Method of specifying vaccine components for viral quasispecies

Many RNA viruses do not have a single, representative genome but instead form a "quasispecies"-a set of related viral variants that coexist in field populations and even within single infected individuals (reviewed in Holland, et al. 1992 Curr Top Microbiol Immunol 176:1-20, Smith, et al. 1997 J Gen Virol 78:1511-1519, Domingo, et al. 1985 Gene 40:1-8, Domingo, et al. 1995 Molecular Basis of Virus Evolution 181-191, Duarte, et al. 1994 Infect Agents Dis 3:201-214). The emergence of immunologically distinct members of a viral quasispecies through mutation and subsequent immune selection is called "antigenic drift." Antigenic drift is thought to be important in HIV infection and the continuing seasonal influenza epidemics,especially because immunity generated against one viral variant rapidly selects for escape variants.

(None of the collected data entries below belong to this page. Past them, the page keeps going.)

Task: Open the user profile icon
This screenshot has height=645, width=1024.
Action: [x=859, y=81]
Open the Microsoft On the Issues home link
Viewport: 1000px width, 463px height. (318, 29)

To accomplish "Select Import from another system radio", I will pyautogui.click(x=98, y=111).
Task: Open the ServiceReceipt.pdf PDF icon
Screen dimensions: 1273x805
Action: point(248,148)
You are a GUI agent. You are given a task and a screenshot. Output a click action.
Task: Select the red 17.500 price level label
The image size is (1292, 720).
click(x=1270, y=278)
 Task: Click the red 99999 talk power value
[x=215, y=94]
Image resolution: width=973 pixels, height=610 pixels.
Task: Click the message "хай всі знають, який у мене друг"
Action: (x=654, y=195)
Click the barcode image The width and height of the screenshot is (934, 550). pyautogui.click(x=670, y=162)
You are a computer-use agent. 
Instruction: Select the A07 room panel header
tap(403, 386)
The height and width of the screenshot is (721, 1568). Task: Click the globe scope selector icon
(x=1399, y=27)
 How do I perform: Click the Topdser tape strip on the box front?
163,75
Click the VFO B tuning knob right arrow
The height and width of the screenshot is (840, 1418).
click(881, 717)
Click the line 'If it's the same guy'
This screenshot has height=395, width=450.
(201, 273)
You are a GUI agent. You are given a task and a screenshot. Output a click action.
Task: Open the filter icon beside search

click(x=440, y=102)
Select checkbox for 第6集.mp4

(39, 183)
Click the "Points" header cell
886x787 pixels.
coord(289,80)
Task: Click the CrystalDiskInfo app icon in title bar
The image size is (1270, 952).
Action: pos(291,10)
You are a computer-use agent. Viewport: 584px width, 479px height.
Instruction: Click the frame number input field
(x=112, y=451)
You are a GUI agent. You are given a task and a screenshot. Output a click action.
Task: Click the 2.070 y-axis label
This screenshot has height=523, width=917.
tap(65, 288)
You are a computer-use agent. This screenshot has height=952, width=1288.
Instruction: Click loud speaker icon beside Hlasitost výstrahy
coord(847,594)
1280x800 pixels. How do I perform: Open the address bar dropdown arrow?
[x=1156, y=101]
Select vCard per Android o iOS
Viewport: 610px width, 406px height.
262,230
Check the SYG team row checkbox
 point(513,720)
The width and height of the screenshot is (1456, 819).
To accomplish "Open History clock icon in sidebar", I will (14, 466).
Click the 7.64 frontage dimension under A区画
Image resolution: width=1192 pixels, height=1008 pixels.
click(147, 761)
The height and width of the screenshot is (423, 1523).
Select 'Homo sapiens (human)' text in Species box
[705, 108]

Attributed to antigenic drift are the moderately high failure rate and the short-lived efficacy of influenza vaccines (Wilson and Cox 1990 Annu Rev Immunol 8:737-771), the failure of synthetic foot-and-mouth disease virus vaccines (Taboga, et al. 1997 J Virol 71:2606-2614), and the current failure of recombinant HIV vaccines to provide complete protection against field strains of the virus (Berman, et al. 1997 J Inf Dis 176:384-397). An algorithm for determining the viral antigenic protein variants to be used to construct vaccines designed to immunize against variable viral populations (quasispecies) is described. The method entails analyzing multiple nucleotide sequences of viral proteins and identifying those variants that provide selective advantage to the virus. Examples are given for influenza A hemagglutinin 3 and HIV-1 gp120.